Top of Working data
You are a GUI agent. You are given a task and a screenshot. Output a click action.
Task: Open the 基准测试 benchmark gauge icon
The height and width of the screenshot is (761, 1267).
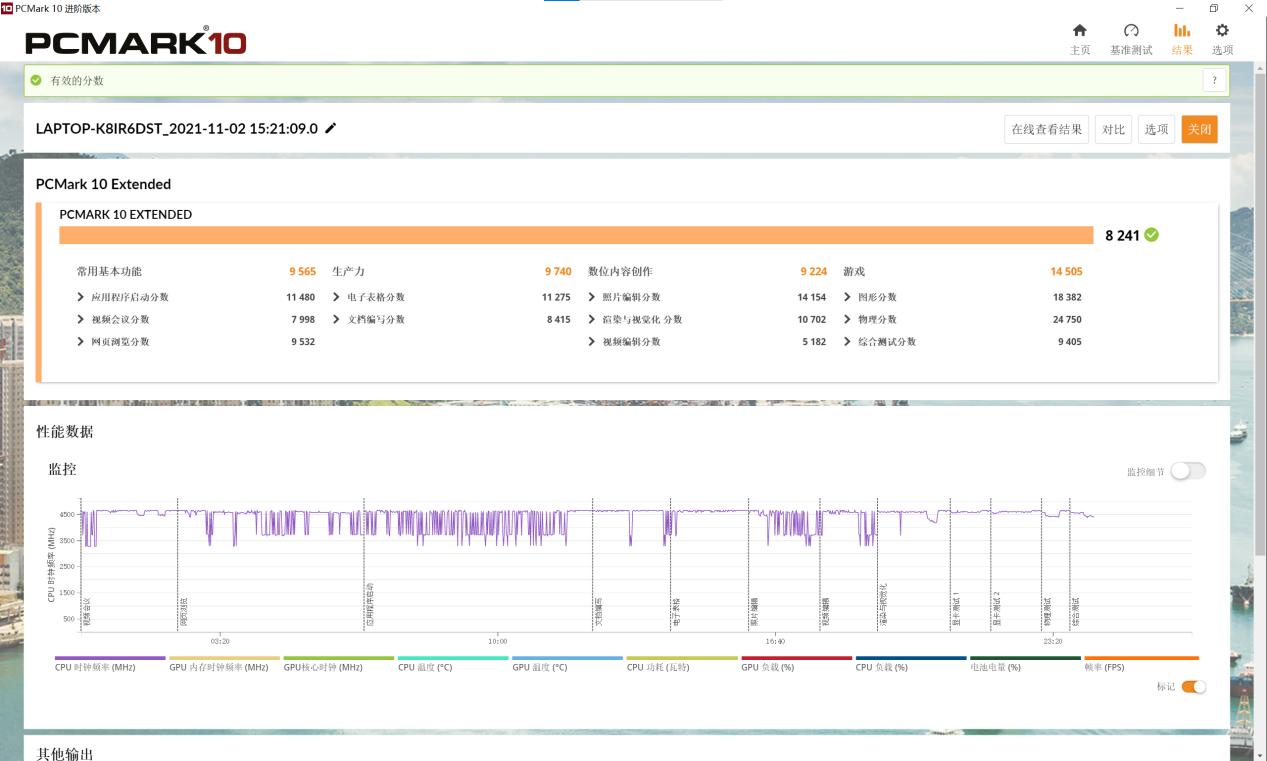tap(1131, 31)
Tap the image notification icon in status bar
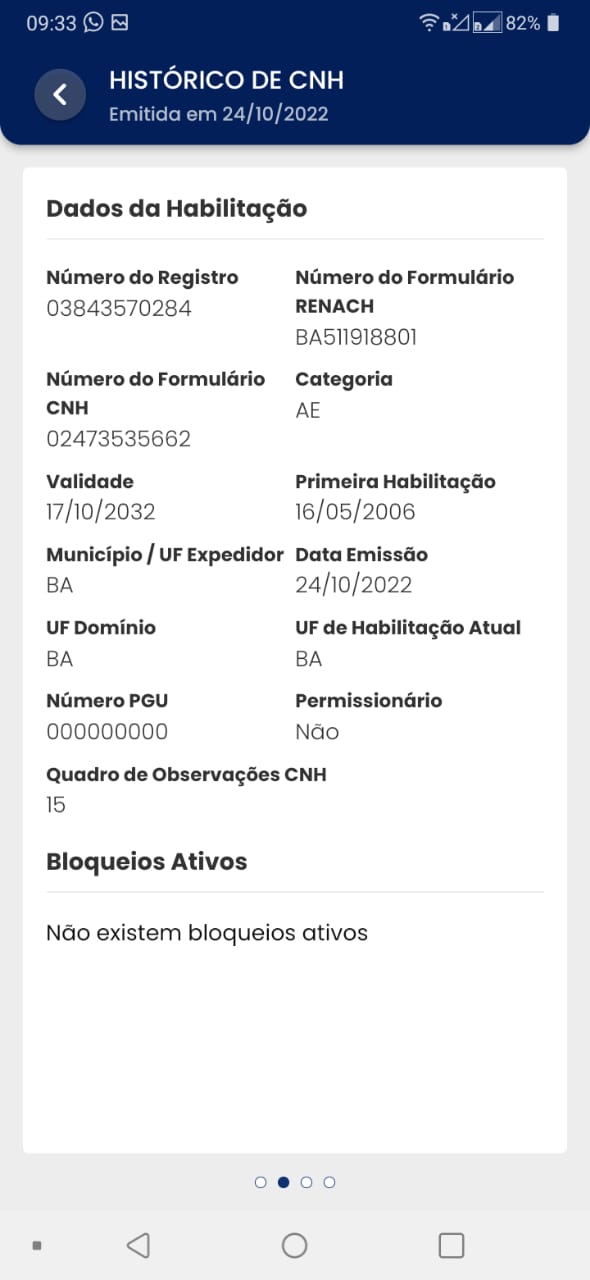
Bottom of Working data
*Your goal*. Word for word, reproduce each line from the one with "The height and" through the last line of the material above, both included, and drop the pictures.

*Written response*.
The height and width of the screenshot is (761, 1267).
tap(1131, 31)
Tap the image notification icon in status bar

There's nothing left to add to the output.